[WG-TFMM] [WG-IDAssurance] Trust Federation Frameworks and Assurance Metrics

Kenneth.Dagg at tbs-sct.gc.ca Kenneth.Dagg at tbs-sct.gc.ca
Thu May 12 08:11:26 EDT 2011


I like the concept that is emerging.  Unfortunately circumstances have been such that I have not been able to keep up with recent discussions in this area so I apologize if I am reinventing anything.

I believe that using a small number of (3 or as we continue the analysis maybe a couple of more) vectors such as you are proposing will provide a relying party with a better level of confidence that they can trust the asserting party than a single number such as the Level of Assurance. Or, at least they will provide an explanation for the single number.

In addition, this small number of vectors will enable a Trust Framework Provider to assess the strength of another Trust Framework and arrive at a conclusion that they should be able to trust assertions made by Asserting Parties in the other framework.

I have been following a similar approach in defining the GC trust framework and look forward to aligning my work with what you will be proposing.  I currently have five vectors that build upon the work that Jeff Stollman did earlier this year. While the details are slightly different the concept is the same.  I am intrigued by the Relative Virtue and Capability Maturity vectors you mentioned.  I also believe that I can see how the vectors you are proposing could be used to categorize the criteria in the SAC.

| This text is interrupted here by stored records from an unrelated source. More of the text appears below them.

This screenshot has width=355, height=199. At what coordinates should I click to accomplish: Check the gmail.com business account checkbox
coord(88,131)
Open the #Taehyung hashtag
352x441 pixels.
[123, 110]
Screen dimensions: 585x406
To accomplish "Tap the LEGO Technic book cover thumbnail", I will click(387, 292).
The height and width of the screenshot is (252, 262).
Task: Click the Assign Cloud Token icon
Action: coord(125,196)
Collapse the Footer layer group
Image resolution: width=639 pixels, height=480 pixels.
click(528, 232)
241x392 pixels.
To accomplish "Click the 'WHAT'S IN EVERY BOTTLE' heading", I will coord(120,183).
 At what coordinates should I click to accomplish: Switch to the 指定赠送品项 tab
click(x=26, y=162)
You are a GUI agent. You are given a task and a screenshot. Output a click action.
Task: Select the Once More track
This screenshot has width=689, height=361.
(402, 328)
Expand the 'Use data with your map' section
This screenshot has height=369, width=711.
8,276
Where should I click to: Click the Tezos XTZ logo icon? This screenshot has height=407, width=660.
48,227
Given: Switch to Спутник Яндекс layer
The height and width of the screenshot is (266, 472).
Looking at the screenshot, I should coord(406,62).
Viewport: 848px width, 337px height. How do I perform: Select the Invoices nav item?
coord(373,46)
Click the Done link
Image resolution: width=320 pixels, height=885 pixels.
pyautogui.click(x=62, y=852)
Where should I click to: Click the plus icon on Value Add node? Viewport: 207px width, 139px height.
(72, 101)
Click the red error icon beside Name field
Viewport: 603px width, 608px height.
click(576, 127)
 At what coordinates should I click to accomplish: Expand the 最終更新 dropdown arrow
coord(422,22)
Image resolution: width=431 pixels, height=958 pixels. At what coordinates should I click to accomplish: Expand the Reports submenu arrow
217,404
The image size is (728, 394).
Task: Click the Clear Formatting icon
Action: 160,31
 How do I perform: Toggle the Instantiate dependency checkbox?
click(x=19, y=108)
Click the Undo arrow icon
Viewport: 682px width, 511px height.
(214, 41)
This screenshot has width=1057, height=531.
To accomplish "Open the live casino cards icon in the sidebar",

I look forward to seeing the model that you will propose.


Kenneth Dagg
Senior Project Co-ordinator | Coordonnateur de projet supérieur
Security and Identity Management | Sécurité et gestion des identités
Chief Information Officer Branch | Direction du dirigeant principal de l'information
Treasury Board of Canada Secretariat | Secrétariat du Conseil du Trésor du Canada
Ottawa, Canada K1A 0R5
Kenneth.Dagg at tbs-sct.gc.ca
Telephone | Téléphone 613-957-7041 / Facsimile | Télécopieur 613-954-6642 / Teletypewriter | Téléimprimeur 613-957-9090
Government of Canada | Gouvernement du Canada

-----Original Message-----
From: wg-idassurance-bounces at kantarainitiative.org [mailto:wg-idassurance-bounces at kantarainitiative.org] On Behalf Of Rainer Hörbe
Sent: May 11, 2011 6:15 PM
Subject: [WG-IDAssurance] Trust Federation Frameworks and Assurance Metrics

We discussed how to use Assurance Levels several times in the last months, most recently on [WG-P3] Anna Slomovic's Follow up thread (RE: IAWG P3 Agendas going into Berlin) around May 9. I think that we need a clear model of assurance metrics to proceed on this topic and would like to outline some thoughts on such a model:

The positions are that Levels of Assurance (of identity, authentication, privacy, user control, session protection, service level etc.) shall be simple to use and provide comprehensive information on the safeguards that the assuring actor implemented to satisfy the relying actor. These two requirements are obviously in opposition. Simple use is afforded with a single scale (like 1-4), whereas a comprehensive policy is more like the SAML Authentication Context with 50 elements, end even that does not cover all areas.

What are the basic requirements?
Assurance metrics provide the relying actor with the assurance that its protection requirements are fulfilled with a mutually understood minimum quality level. The assurance has to be communicated in a structured form with some granularity. The key question is the granularity. Do we have to provide a fat list in the size of the ISO 27002 paper, or a single number that covers everything from information security to privacy?

I suggest taking the field of consumer reports as a reference. If Stiftung Warentest (the main tester in Europe) compares products or services, the do that in roughly 4 steps:

a) Description of the subject field in general, with the key expectations and state-of-the-art solutions, plus lessons learned from former tests. Rationale why the subject field was limited to a certain range of products.
b) Product by product textual review highlighting special features that would not be easily conveyed in a formally structured table.
c) Structured comparison as a large table containing the relevant properties.
d) Summary rating according to some predefined weighting scheme.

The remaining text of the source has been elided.